Exercise aim:
A word-for-word restatement of the whole listing is the expected answer.
+++ Data for processing +++
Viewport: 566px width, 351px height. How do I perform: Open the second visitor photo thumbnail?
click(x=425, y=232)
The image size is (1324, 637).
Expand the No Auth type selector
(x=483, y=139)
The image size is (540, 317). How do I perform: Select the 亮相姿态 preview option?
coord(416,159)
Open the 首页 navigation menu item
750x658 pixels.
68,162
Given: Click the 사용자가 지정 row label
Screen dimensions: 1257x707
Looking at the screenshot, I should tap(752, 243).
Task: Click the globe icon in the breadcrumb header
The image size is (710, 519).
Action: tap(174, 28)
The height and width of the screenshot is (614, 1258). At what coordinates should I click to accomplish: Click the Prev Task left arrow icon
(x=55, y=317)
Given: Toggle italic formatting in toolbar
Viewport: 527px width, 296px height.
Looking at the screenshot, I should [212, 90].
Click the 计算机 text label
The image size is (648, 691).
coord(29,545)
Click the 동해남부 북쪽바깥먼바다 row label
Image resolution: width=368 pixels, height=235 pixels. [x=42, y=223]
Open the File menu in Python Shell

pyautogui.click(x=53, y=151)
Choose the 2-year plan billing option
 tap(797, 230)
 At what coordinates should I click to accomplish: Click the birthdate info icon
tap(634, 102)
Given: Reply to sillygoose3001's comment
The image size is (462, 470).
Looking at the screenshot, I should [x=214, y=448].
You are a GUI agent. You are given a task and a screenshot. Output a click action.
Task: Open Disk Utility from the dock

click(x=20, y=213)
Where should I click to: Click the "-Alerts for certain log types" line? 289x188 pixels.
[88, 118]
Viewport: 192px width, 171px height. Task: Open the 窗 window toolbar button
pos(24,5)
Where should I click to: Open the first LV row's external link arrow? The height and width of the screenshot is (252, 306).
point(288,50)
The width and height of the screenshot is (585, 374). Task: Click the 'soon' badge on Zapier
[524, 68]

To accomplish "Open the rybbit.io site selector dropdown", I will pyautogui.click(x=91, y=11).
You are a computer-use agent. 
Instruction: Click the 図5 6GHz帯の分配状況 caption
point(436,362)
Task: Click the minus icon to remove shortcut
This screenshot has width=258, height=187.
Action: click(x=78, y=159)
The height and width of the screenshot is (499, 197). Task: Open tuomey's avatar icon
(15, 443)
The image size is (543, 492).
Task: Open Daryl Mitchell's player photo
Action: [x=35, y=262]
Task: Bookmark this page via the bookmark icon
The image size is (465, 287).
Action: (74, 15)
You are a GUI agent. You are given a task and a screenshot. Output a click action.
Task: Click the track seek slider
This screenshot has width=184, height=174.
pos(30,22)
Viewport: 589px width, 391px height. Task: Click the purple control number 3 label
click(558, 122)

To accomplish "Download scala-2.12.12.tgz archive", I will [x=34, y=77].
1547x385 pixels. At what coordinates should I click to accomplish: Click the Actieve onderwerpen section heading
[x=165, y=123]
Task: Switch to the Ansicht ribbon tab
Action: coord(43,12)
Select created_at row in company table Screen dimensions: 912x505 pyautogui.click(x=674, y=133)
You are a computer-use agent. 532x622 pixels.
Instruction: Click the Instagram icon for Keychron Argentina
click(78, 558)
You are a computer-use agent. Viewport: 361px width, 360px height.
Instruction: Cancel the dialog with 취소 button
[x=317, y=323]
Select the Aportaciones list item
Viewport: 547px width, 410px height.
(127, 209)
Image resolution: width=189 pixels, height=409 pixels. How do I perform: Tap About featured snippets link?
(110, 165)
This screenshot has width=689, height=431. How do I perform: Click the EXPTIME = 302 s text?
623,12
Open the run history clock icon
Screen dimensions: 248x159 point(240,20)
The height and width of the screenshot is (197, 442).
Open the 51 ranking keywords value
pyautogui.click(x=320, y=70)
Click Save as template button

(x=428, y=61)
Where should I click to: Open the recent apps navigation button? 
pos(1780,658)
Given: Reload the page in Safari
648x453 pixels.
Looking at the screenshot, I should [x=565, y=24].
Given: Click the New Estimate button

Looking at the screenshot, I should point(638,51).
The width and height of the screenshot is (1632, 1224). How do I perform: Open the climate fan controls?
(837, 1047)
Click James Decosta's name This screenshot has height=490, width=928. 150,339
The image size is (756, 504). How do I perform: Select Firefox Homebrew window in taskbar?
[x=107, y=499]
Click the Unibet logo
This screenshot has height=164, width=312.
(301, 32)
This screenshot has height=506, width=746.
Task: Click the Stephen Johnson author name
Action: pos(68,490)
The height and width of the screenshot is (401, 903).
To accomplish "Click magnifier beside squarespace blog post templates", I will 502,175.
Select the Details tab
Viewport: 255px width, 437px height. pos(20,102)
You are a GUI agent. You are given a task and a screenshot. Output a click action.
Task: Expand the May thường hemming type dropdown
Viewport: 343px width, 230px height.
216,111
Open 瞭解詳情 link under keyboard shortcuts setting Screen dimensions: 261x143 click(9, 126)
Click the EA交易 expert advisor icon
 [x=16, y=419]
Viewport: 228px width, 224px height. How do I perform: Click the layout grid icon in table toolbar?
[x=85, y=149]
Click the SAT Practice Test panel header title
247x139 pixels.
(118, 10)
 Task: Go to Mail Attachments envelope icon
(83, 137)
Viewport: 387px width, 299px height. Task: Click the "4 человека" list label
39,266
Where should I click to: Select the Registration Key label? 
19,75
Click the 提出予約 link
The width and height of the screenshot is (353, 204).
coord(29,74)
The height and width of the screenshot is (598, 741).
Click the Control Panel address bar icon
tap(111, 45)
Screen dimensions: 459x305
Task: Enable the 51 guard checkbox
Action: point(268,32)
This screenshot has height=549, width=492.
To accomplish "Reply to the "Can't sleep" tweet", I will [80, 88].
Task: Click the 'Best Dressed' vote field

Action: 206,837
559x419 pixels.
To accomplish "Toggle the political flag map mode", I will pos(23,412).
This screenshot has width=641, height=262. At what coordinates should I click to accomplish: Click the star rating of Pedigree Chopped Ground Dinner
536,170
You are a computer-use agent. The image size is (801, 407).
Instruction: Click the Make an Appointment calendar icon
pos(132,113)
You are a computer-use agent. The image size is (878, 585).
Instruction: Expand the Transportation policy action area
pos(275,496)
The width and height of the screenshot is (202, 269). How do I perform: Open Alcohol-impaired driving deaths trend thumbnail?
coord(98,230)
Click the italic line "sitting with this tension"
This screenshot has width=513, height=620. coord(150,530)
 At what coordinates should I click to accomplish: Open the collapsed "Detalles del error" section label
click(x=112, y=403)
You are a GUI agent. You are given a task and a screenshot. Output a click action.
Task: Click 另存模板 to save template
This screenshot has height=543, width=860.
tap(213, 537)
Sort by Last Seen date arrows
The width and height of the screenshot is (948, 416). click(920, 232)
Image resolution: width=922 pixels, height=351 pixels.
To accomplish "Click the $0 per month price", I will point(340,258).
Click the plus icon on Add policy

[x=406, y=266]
+++
Exercise result:
Viewport: 566px width, 351px height. How do I perform: Open the second visitor photo thumbnail?
click(x=425, y=232)
The image size is (1324, 637).
Expand the No Auth type selector
(x=483, y=139)
The image size is (540, 317). How do I perform: Select the 亮相姿态 preview option?
coord(416,159)
Open the 首页 navigation menu item
750x658 pixels.
68,162
Given: Click the 사용자가 지정 row label
Screen dimensions: 1257x707
Looking at the screenshot, I should tap(752, 243).
Task: Click the globe icon in the breadcrumb header
The image size is (710, 519).
Action: tap(174, 28)
The height and width of the screenshot is (614, 1258). At what coordinates should I click to accomplish: Click the Prev Task left arrow icon
(x=55, y=317)
Given: Toggle italic formatting in toolbar
Viewport: 527px width, 296px height.
Looking at the screenshot, I should [212, 90].
Click the 计算机 text label
The image size is (648, 691).
coord(29,545)
Click the 동해남부 북쪽바깥먼바다 row label
Image resolution: width=368 pixels, height=235 pixels. [x=42, y=223]
Open the File menu in Python Shell

pyautogui.click(x=53, y=151)
Choose the 2-year plan billing option
 tap(797, 230)
 At what coordinates should I click to accomplish: Click the birthdate info icon
tap(634, 102)
Given: Reply to sillygoose3001's comment
The image size is (462, 470).
Looking at the screenshot, I should [x=214, y=448].
You are a GUI agent. You are given a task and a screenshot. Output a click action.
Task: Open Disk Utility from the dock

click(x=20, y=213)
Where should I click to: Click the "-Alerts for certain log types" line? 289x188 pixels.
[88, 118]
Viewport: 192px width, 171px height. Task: Open the 窗 window toolbar button
pos(24,5)
Where should I click to: Open the first LV row's external link arrow? The height and width of the screenshot is (252, 306).
point(288,50)
The width and height of the screenshot is (585, 374). Task: Click the 'soon' badge on Zapier
[524, 68]

To accomplish "Open the rybbit.io site selector dropdown", I will pyautogui.click(x=91, y=11).
You are a computer-use agent. 
Instruction: Click the 図5 6GHz帯の分配状況 caption
point(436,362)
Task: Click the minus icon to remove shortcut
This screenshot has width=258, height=187.
Action: click(x=78, y=159)
The height and width of the screenshot is (499, 197). Task: Open tuomey's avatar icon
(15, 443)
The image size is (543, 492).
Task: Open Daryl Mitchell's player photo
Action: [x=35, y=262]
Task: Bookmark this page via the bookmark icon
The image size is (465, 287).
Action: (74, 15)
You are a GUI agent. You are given a task and a screenshot. Output a click action.
Task: Click the track seek slider
This screenshot has width=184, height=174.
pos(30,22)
Viewport: 589px width, 391px height. Task: Click the purple control number 3 label
click(558, 122)

To accomplish "Download scala-2.12.12.tgz archive", I will [x=34, y=77].
1547x385 pixels. At what coordinates should I click to accomplish: Click the Actieve onderwerpen section heading
[x=165, y=123]
Task: Switch to the Ansicht ribbon tab
Action: coord(43,12)
Select created_at row in company table Screen dimensions: 912x505 pyautogui.click(x=674, y=133)
You are a computer-use agent. 532x622 pixels.
Instruction: Click the Instagram icon for Keychron Argentina
click(78, 558)
You are a computer-use agent. Viewport: 361px width, 360px height.
Instruction: Cancel the dialog with 취소 button
[x=317, y=323]
Select the Aportaciones list item
Viewport: 547px width, 410px height.
(127, 209)
Image resolution: width=189 pixels, height=409 pixels. How do I perform: Tap About featured snippets link?
(110, 165)
This screenshot has width=689, height=431. How do I perform: Click the EXPTIME = 302 s text?
623,12
Open the run history clock icon
Screen dimensions: 248x159 point(240,20)
The height and width of the screenshot is (197, 442).
Open the 51 ranking keywords value
pyautogui.click(x=320, y=70)
Click Save as template button

(x=428, y=61)
Where should I click to: Open the recent apps navigation button? 
pos(1780,658)
Given: Reload the page in Safari
648x453 pixels.
Looking at the screenshot, I should [x=565, y=24].
Given: Click the New Estimate button

Looking at the screenshot, I should point(638,51).
The width and height of the screenshot is (1632, 1224). How do I perform: Open the climate fan controls?
(837, 1047)
Click James Decosta's name This screenshot has height=490, width=928. 150,339
The image size is (756, 504). How do I perform: Select Firefox Homebrew window in taskbar?
[x=107, y=499]
Click the Unibet logo
This screenshot has height=164, width=312.
(301, 32)
This screenshot has height=506, width=746.
Task: Click the Stephen Johnson author name
Action: pos(68,490)
The height and width of the screenshot is (401, 903).
To accomplish "Click magnifier beside squarespace blog post templates", I will 502,175.
Select the Details tab
Viewport: 255px width, 437px height. pos(20,102)
You are a GUI agent. You are given a task and a screenshot. Output a click action.
Task: Expand the May thường hemming type dropdown
Viewport: 343px width, 230px height.
216,111
Open 瞭解詳情 link under keyboard shortcuts setting Screen dimensions: 261x143 click(9, 126)
Click the EA交易 expert advisor icon
 [x=16, y=419]
Viewport: 228px width, 224px height. How do I perform: Click the layout grid icon in table toolbar?
[x=85, y=149]
Click the SAT Practice Test panel header title
247x139 pixels.
(118, 10)
 Task: Go to Mail Attachments envelope icon
(83, 137)
Viewport: 387px width, 299px height. Task: Click the "4 человека" list label
39,266
Where should I click to: Select the Registration Key label? 
19,75
Click the 提出予約 link
The width and height of the screenshot is (353, 204).
coord(29,74)
The height and width of the screenshot is (598, 741).
Click the Control Panel address bar icon
tap(111, 45)
Screen dimensions: 459x305
Task: Enable the 51 guard checkbox
Action: point(268,32)
This screenshot has height=549, width=492.
To accomplish "Reply to the "Can't sleep" tweet", I will [80, 88].
Task: Click the 'Best Dressed' vote field

Action: 206,837
559x419 pixels.
To accomplish "Toggle the political flag map mode", I will pos(23,412).
This screenshot has width=641, height=262. At what coordinates should I click to accomplish: Click the star rating of Pedigree Chopped Ground Dinner
536,170
You are a computer-use agent. The image size is (801, 407).
Instruction: Click the Make an Appointment calendar icon
pos(132,113)
You are a computer-use agent. The image size is (878, 585).
Instruction: Expand the Transportation policy action area
pos(275,496)
The width and height of the screenshot is (202, 269). How do I perform: Open Alcohol-impaired driving deaths trend thumbnail?
coord(98,230)
Click the italic line "sitting with this tension"
This screenshot has width=513, height=620. coord(150,530)
 At what coordinates should I click to accomplish: Open the collapsed "Detalles del error" section label
click(x=112, y=403)
You are a GUI agent. You are given a task and a screenshot. Output a click action.
Task: Click 另存模板 to save template
This screenshot has height=543, width=860.
tap(213, 537)
Sort by Last Seen date arrows
The width and height of the screenshot is (948, 416). click(920, 232)
Image resolution: width=922 pixels, height=351 pixels.
To accomplish "Click the $0 per month price", I will point(340,258).
Click the plus icon on Add policy

[x=406, y=266]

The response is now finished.